YOUR OBJECTIVE
Beginning with the line that includes "The width and height of the screenshot is (800, 457)." and ending with the last line of the entries below, set down each line exactly; include no pictures.

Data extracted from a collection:

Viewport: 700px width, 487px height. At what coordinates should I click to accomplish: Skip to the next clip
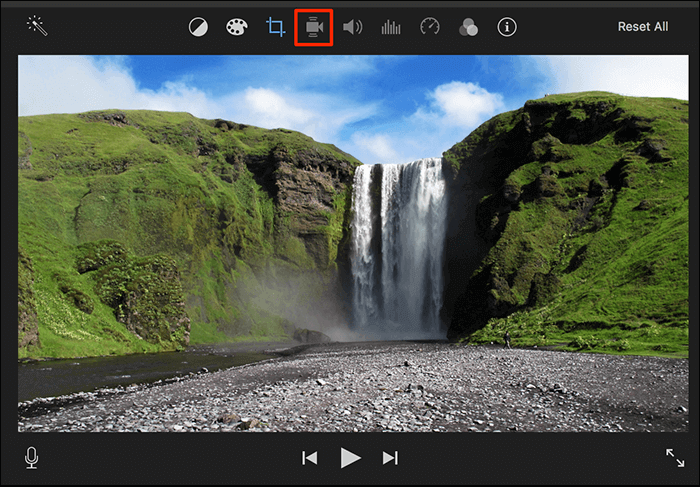tap(390, 458)
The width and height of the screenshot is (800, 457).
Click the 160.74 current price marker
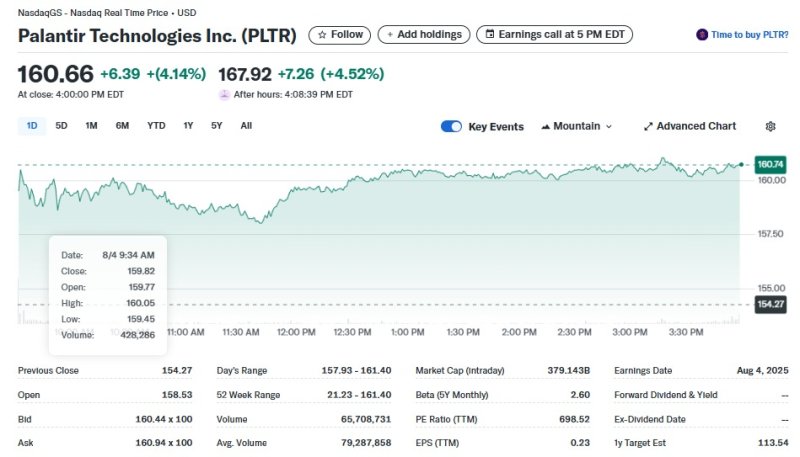pos(770,164)
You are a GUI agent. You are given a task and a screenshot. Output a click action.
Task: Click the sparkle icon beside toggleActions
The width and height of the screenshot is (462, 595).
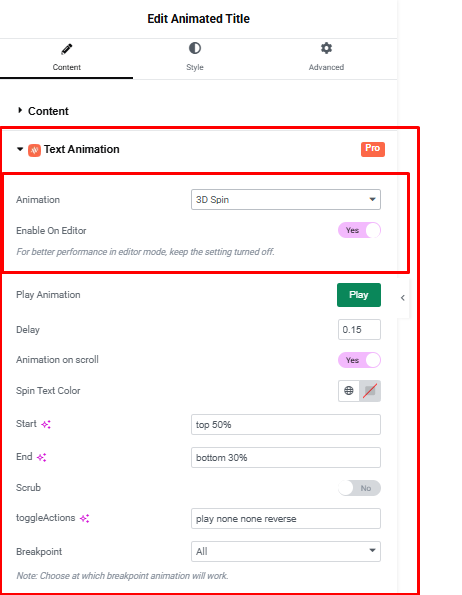pos(84,518)
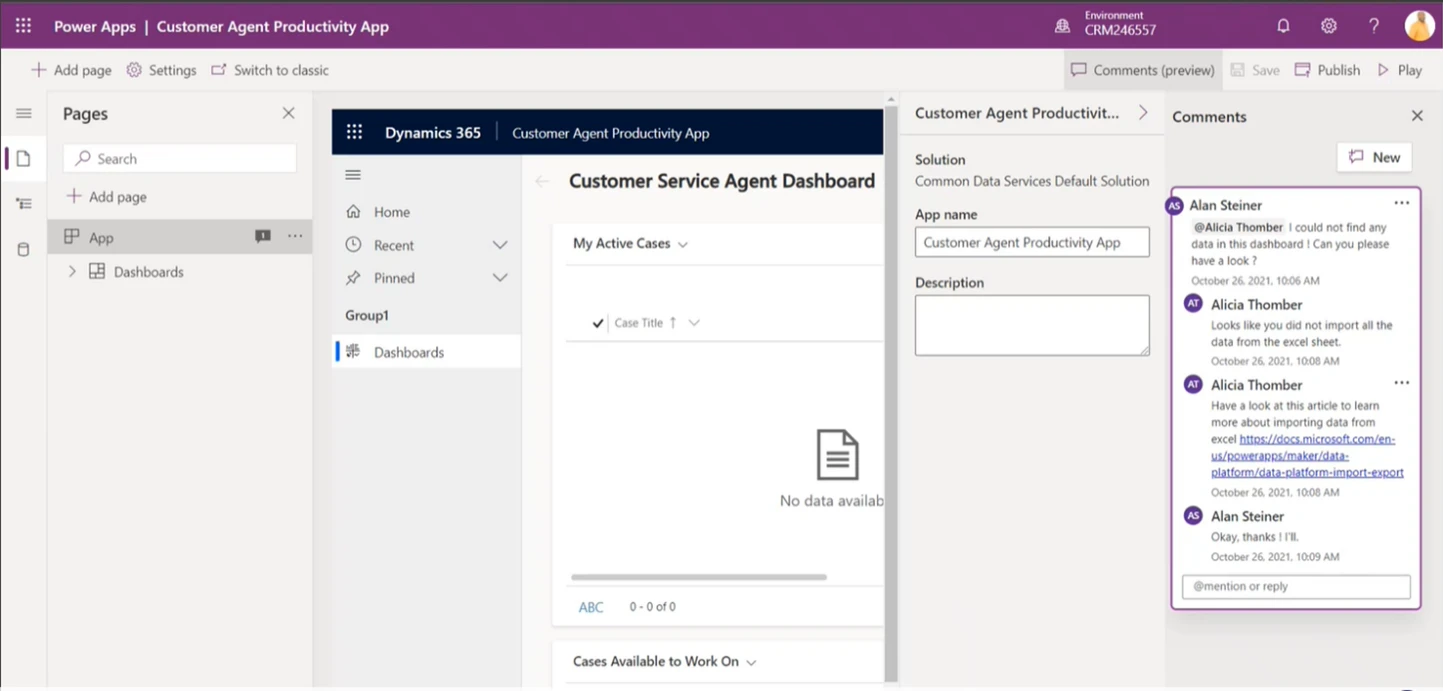Open the Data panel icon in left rail
The width and height of the screenshot is (1443, 691).
(x=22, y=248)
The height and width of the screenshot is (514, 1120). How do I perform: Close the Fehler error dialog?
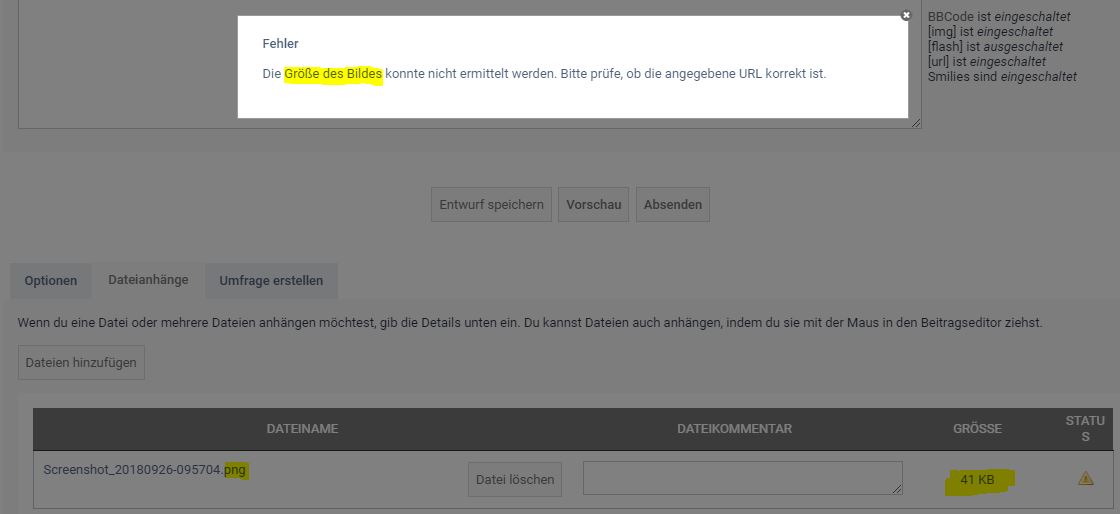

ANSWER TO THIS TASK
The width and height of the screenshot is (800, 457).
Click the 160.74 current price marker
pos(770,164)
You are a GUI agent. You are given a task and a screenshot. Output a click action.
Task: Click the sparkle icon beside toggleActions
The width and height of the screenshot is (462, 595).
pos(84,518)
Open the Data panel icon in left rail
The width and height of the screenshot is (1443, 691).
(x=22, y=248)
The height and width of the screenshot is (514, 1120). How do I perform: Close the Fehler error dialog?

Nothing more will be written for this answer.